By MARK ALAN LOVEWELL

Persistent wet, foggy, rainy weather of the last week will come to an end early in the coming week. A more positive trend is around the corner, according to Benjamin Sipprell, a meteorologist with the National Weather Service in Taunton.

The bad weather that seems to be hovering over the Vineyard this month is related neither to El Niño nor LaNiña, nor is it connected to global warming. Mr. Sipprell said the atypical scenario is explainable; it is about weather. To put it simply, the gray, often foggy dampness of the past 10 days, with more than two inches of rainfall, is a traffic jam between a large weather system over the Atlantic Ocean and the movement of a series of smaller New England-bound low pressure systems trying to move east.

The huge high pressure system, larger than the United States, sits out in the Atlantic. Its boundaries extend from Greenland to the north, to west of Spain to the south, to the tropics. “It covers the entire central Atlantic. It throws up a roadblock, so now you have low pressure systems that can’t move east,” Mr. Sipprell said.

The high is preventing low pressure systems that are forming and moving across the United States from going anywhere to the east of us. “We had one large low pressure system move in from the west last week. It couldn’t go any further to the east. So it retrograded back to the west.”

While some communities in the middle of the country have suffered large rainfall and subsequent flooding, that is not happening here. Rainfall so far this month is two inches, not so significant. The average for May is just over four inches, according to the weather data collected by the National Weather Service cooperative station in Edgartown.

Rainfall so far this year is slightly below the average, even though April was wetter than normal. So far the total rainfall this year is 17.02 inches. The average precipitation for the first five months of the year is 19.20 inches.

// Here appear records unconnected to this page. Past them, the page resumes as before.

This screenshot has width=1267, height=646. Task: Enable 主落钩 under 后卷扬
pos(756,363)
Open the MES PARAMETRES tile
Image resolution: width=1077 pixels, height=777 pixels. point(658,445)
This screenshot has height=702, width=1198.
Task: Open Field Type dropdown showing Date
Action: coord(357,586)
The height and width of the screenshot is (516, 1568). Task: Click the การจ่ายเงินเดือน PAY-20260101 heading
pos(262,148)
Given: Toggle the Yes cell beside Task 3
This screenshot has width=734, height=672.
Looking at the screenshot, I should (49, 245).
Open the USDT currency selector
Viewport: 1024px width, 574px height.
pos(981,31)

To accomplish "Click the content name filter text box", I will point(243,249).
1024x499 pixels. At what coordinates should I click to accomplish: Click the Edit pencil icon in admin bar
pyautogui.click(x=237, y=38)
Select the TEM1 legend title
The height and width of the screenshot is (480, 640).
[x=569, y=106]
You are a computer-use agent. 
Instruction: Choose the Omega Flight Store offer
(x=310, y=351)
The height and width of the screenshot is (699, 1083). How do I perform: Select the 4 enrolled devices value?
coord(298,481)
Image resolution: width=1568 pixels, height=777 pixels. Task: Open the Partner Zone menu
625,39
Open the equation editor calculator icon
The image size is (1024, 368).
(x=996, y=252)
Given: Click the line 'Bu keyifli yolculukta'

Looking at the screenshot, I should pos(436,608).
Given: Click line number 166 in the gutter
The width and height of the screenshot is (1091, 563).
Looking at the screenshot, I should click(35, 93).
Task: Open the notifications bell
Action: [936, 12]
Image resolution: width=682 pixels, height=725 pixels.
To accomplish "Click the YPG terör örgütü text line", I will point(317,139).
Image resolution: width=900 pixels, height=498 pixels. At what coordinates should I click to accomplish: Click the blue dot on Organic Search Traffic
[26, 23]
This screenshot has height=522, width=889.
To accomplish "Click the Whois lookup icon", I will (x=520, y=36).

But it isn’t rain that has caused consternation among those who love to be outdoors; it is the shortage of sunshine. There were many days in the past two months when it was overcast. April was wetter than normal. The total rainfall was 6.09 inches, 1.81 inches above normal for the month. The precipitation followed a drier than normal March.

The storms that have passed over the Vineyard in recent weeks have been fairly tame. Mr. Sipprell offers a lesson in storm watching: “Every low pressure system matures and then dies. It is a cycle.” The storms that have approached New England have arrived fairly mature. But as they slow down and become stationary, Mr. Sipprell said, “They die. They will fall back on themselves.”

Looking ahead to next week, Mr. Sipprell said, “Things get progressive beyond the weekend. There is a frontal system approaching that could come Tuesday and Wednesday and push the weather east.

“I’ve seen these patterns before. Sometimes we have a cool spring,” he said. “It is not that out of the ordinary. But it is atypical.”